Supporting Small Farmers to Recover Livelihoods in Yemen

Report
from US Agency for International Development
Published on 23 Oct 2019

Since 2015, conflict in Yemen has killed and injured civilians, restricted access to basic necessities, and deprived vulnerable Yemenis of the means to support themselves. In December 2018, the UN estimated that more than 24 million people—80 percent of the population—were in need of humanitarian assistance.

Before the conflict, Omar* was one of the leading farmers in his village in southern Yemen’s Lahij Governorate, and the sale of his crops enabled him to provide for his family. When conflict struck, however, many local farmers lost the tools and inputs needed to continue farming. “I was left at the mercy of well-wishers,” Omar recalls.

Through a USAID Office of U.S. Foreign Disaster Assistance (USAID/OFDA) non-governmental organization (NGO) partner, Omar received seeds to plant one acre of land with onions and tomatoes. By applying his farming skills, as well as technical support from the NGO, Omar harvested enough onions and tomatoes to sell to his community, earning $2,300, which covered three months of household expenses. With savings from the sales, Omar bought more seeds, expanding his farm. Through USAID/OFDA’s support, Omar and his community can begin rebuilding their livelihoods.

USAID/OFDA supported the partner organization to provide seed and tool packages to more than 500 local farmers like Omar, targeting households that lacked the income to buy required inputs. Each farmer earned an average of $2,500 from the sale of their crops, bolstering local food availability in their villages, and reducing reliance on humanitarian food assistance.
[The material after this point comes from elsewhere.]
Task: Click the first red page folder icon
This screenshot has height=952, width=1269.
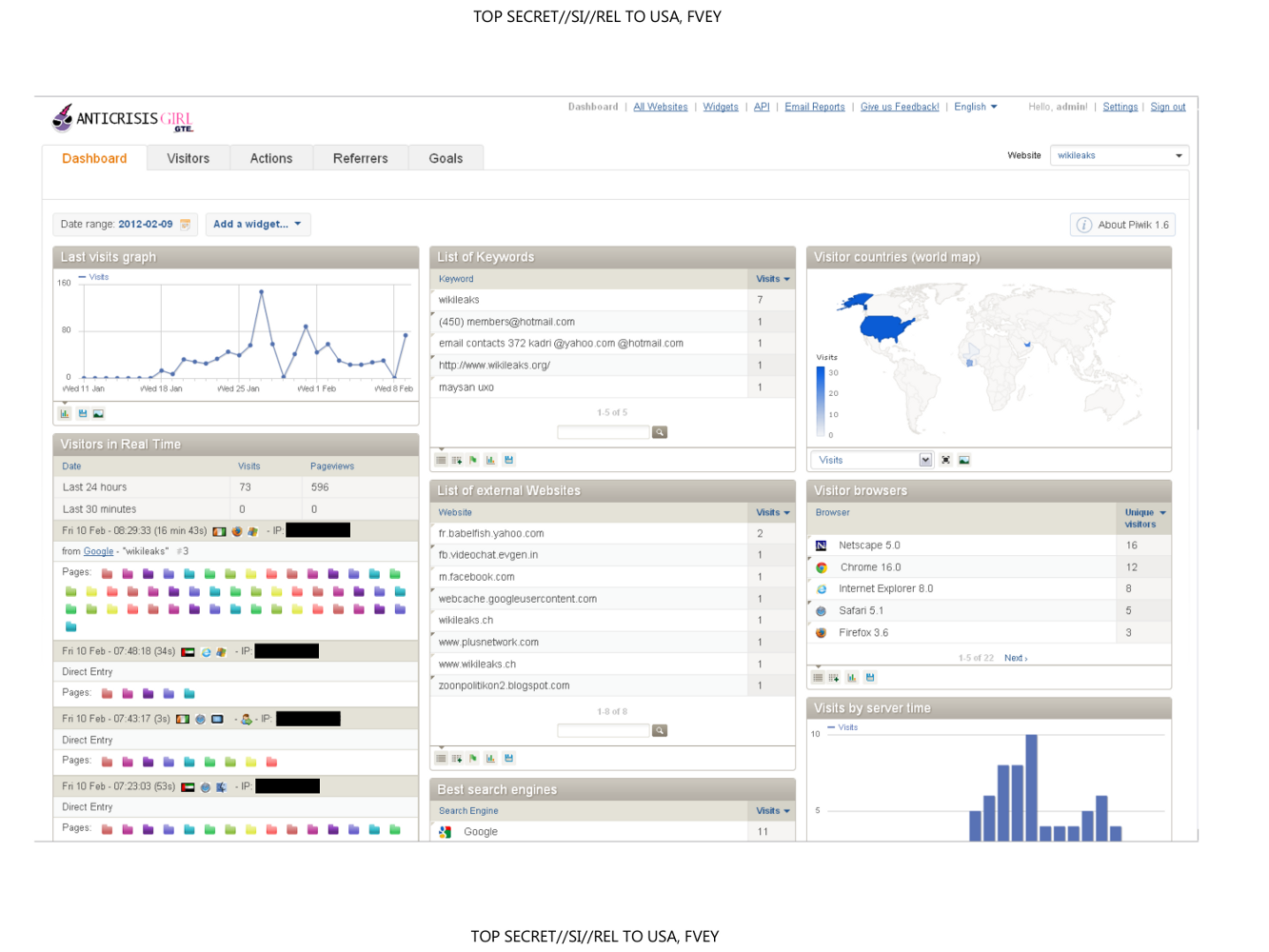Action: coord(108,574)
With a total of $6.8 million in funding to the NGO partner, USAID/OFDA also supported the organization to deliver additional livelihoods support—including providing goats and fodder to more than 1,300 households, training 80 people as animal health care workers, and engaging 2,000 people in cash-for-work initiatives that rehabilitated local infrastructure.

While conflict in Yemen will continue to have enduring and painful effects on Yemenis, USAID/OFDA agriculture and livelihoods assistance in Yemen demonstrates the value of supporting households and communities to rebuild their self-reliance and begin to recover.

*Name has been changed to protect identity.